:: What you will do ::
Write the next part of the forum thread on making gravlax, starting right after its final sentence.

:: Excerpt provided ::
# Trying Gravlax...



## bgaviator (Nov 28, 2017)

Ok so I'm not smoking this as I haven't had the time yet to try my Amazen pellet smoker yet (that will be coming soon though). But I decided to try Gravlax using Ina Garten's recipe (minus a couple ingredients). I am using a piece of Sockeye my coworker brought back from Alaska. Equal parts Turbinado sugar and kosher salt. Zest of one lemon and a bunch of dill. I vacuum sealed it rather than wrapping it in plastic wrap. I figured less mess this way. I hope this turns out well!  I'm going to cure it for two days. Next time I want to make lox using the Spyguy method I have saved. I am curious how Gravlax would come out if I smoked some Kosher salt over apple wood first and used that instead of regular kosher salt?  Hmmmm


----------



## bgaviator (Nov 28, 2017)

Just turned it over again. Color looks amazing. It's been curing 1 full day now. The recipe says to do it for two.


----------



## crazymoon (Nov 28, 2017)

BGA, Your gravlax is looking good, I'll bring over some rye bread to go w/it ! :)


----------



## cmayna (Nov 28, 2017)

You can always take it another step by cold smoking it afterwards.   Smoked Lax!


----------



## bluewhisper (Nov 28, 2017)

Mom used to make that but she didn't include as much sugar.

=====

Gravlax (marinated salmon)
Ten servings

Ulla Wachtmeister, wife of the Swedish Ambassador to the United
States, sets one of the finest tables in Washington.  She is an
 excellent cook and serves Swedish food.  This is Countess
 Wachtmeister's recipe.


2 pounds center-cut fresh salmon

1 tablespoon sugar

1 tablespoon salt

1-1/3 tablespoons coarsely ground black pepper

1 large bunch dill, coarsely cut

Mustard sauce (below)



Divide fish into two halves.  Remove all the bones.  Wash and
wipe skin.  Combine the sugar, salt and pepper and sprinkle over
 halves of flesh.  Sprinkle on the dill and place two salmon halves
 flesh side together. 

Place in enamel or glass container and cover
 tightly.  Place brick or other heavy weight on top of salmon and
refrigerate for 3 to 4 days, turning salmon occasionally.

:: Stored rows ::
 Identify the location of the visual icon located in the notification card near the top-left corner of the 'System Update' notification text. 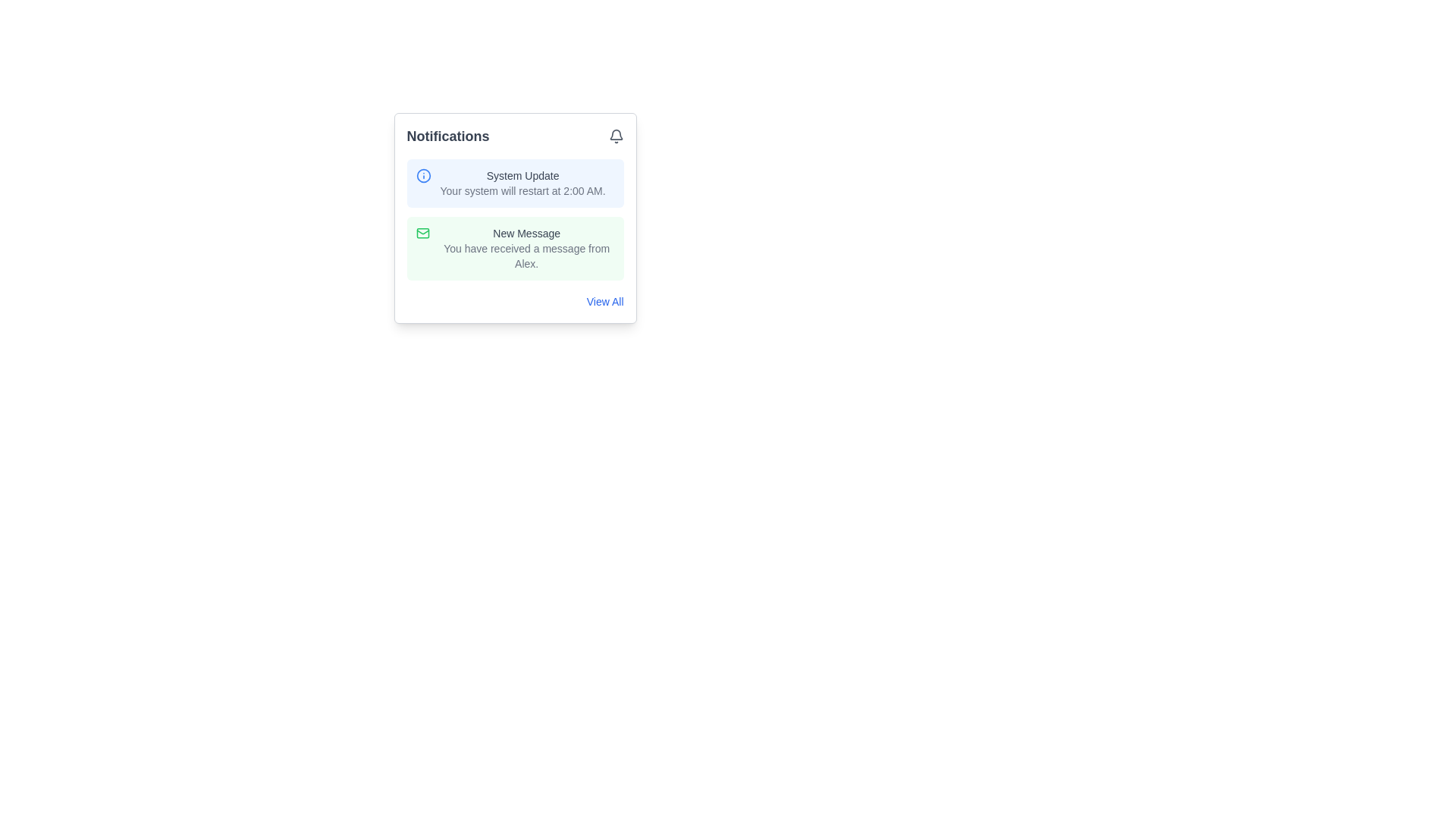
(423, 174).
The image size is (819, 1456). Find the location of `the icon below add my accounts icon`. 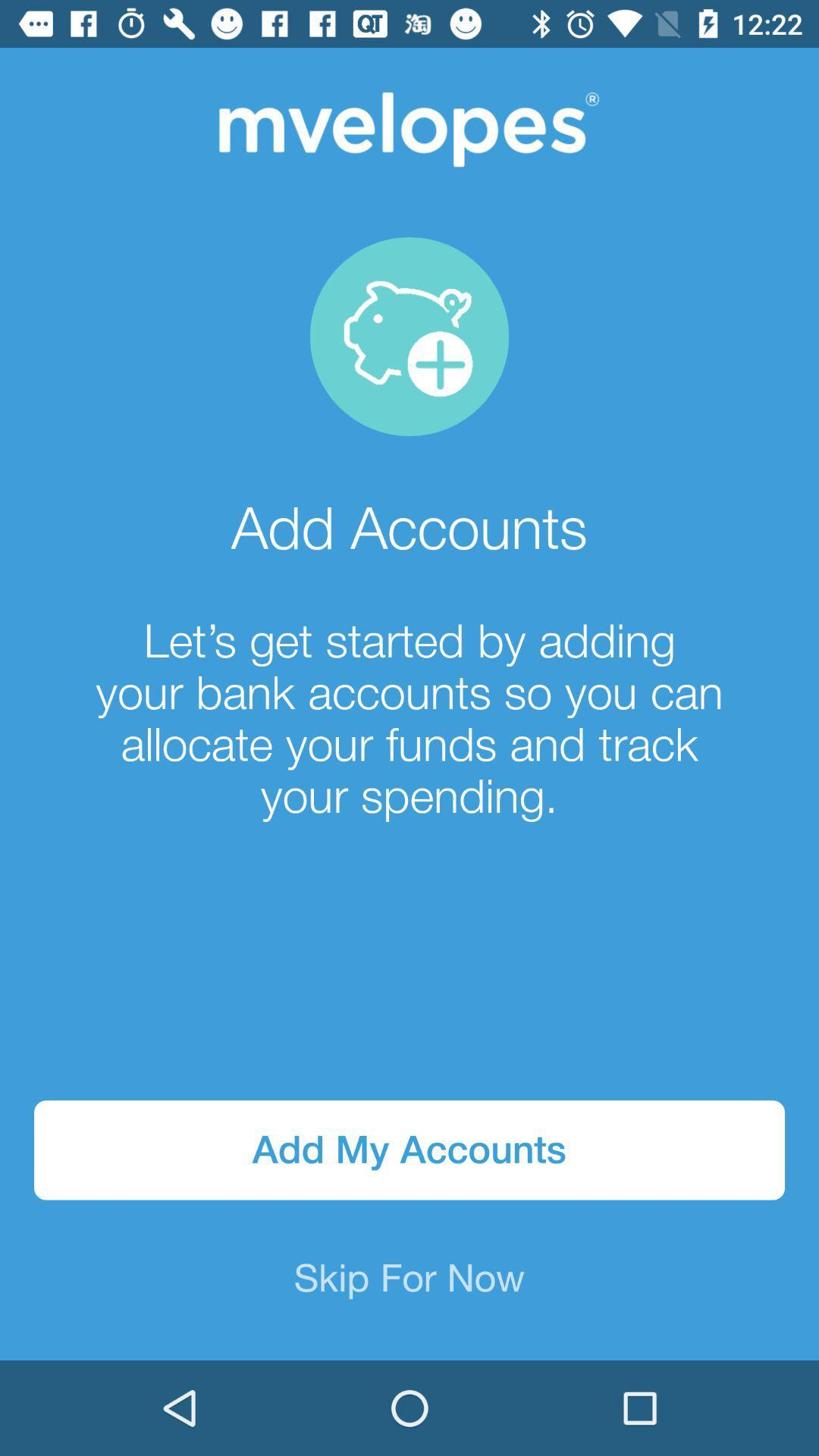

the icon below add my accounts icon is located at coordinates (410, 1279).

...

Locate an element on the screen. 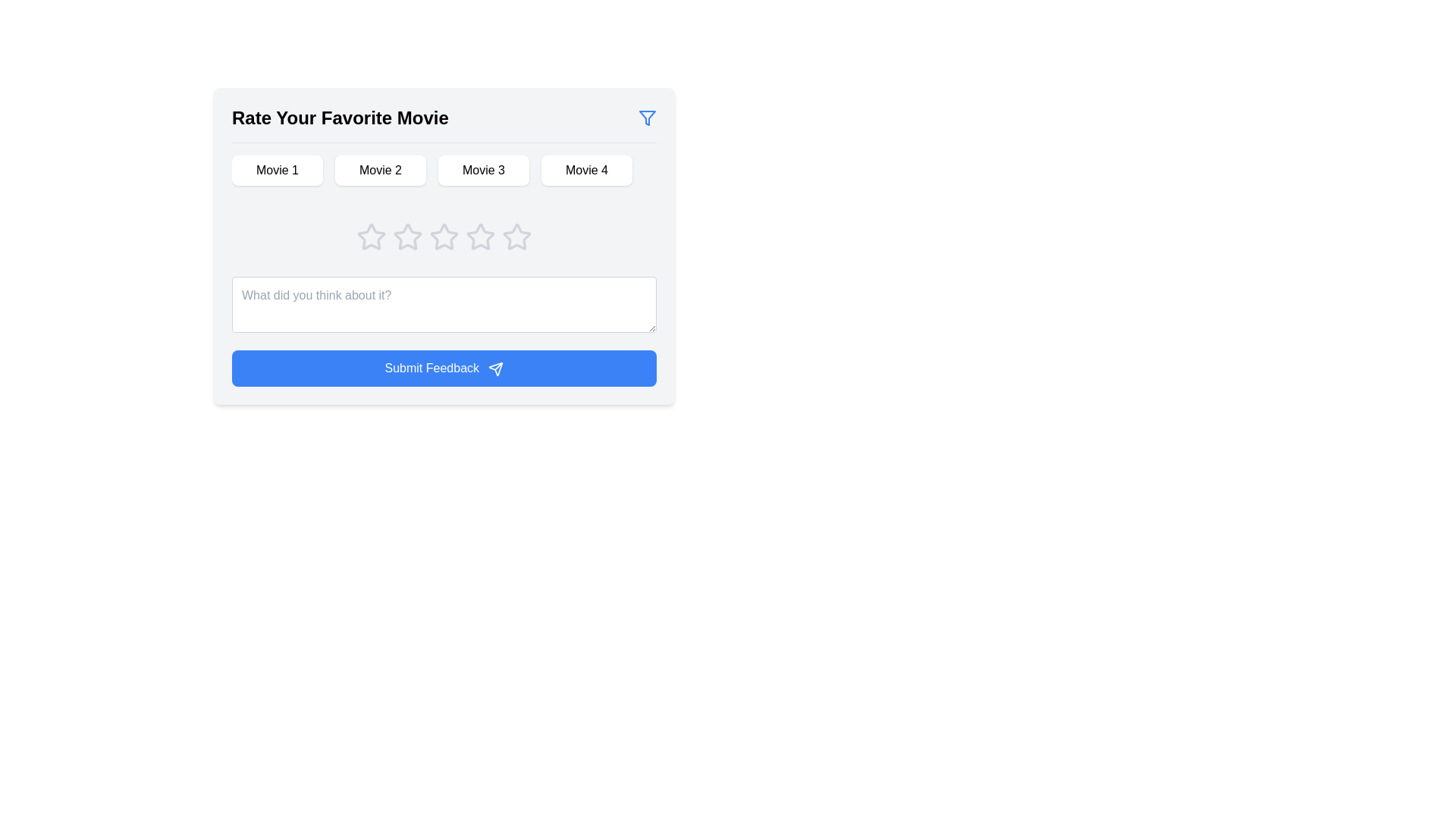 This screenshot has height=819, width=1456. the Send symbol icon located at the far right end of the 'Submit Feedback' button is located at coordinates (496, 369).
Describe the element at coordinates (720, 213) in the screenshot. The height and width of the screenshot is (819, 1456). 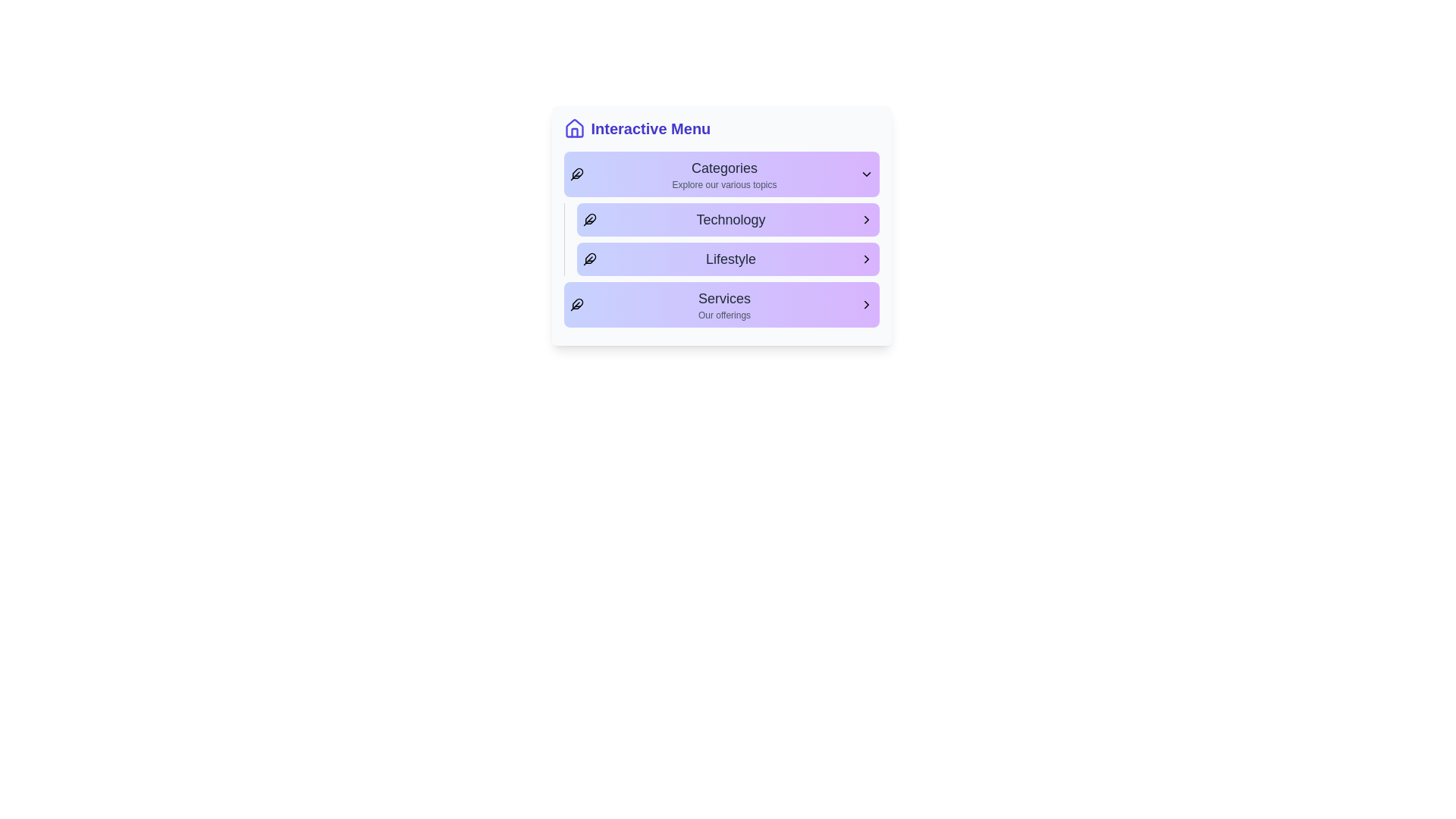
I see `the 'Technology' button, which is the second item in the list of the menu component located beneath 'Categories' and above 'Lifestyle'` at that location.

:: Expected answer ::
Remove
the dill and scrape off seasonings.  Slice salmon thinly and
 garnish with fresh dill and lemon, and serve with Mustard Sauce.



P.S.  Keeps up to a week.




Mustard sauce


2 tablespoons Dijon mustard

1 tablespoon sugar

2 tablespoons vinegar
(preferably wine vinegar)

6 tablespoons vegetable oil

1 heaping tablespoon chopped dill

Mix mustard with sugar and vinegar; add oil slowly, beating as
you add.  Stir in chopped dill and serve with Gravlax.  Swedish
mustard will make a much sweeter sauce.

Source: Pure and Simple,  Marion Burros


----------



## tardissmoker (Nov 29, 2017)

I vote for cold smoking too. Pat dry out of cure, form pellicule under fan or air dry in fridge, then smoke until you like the colour. I do 2 smokes on successive days. usually 4-6 hrs each. I use apple , lots use alder.


----------



## bgaviator (Nov 29, 2017)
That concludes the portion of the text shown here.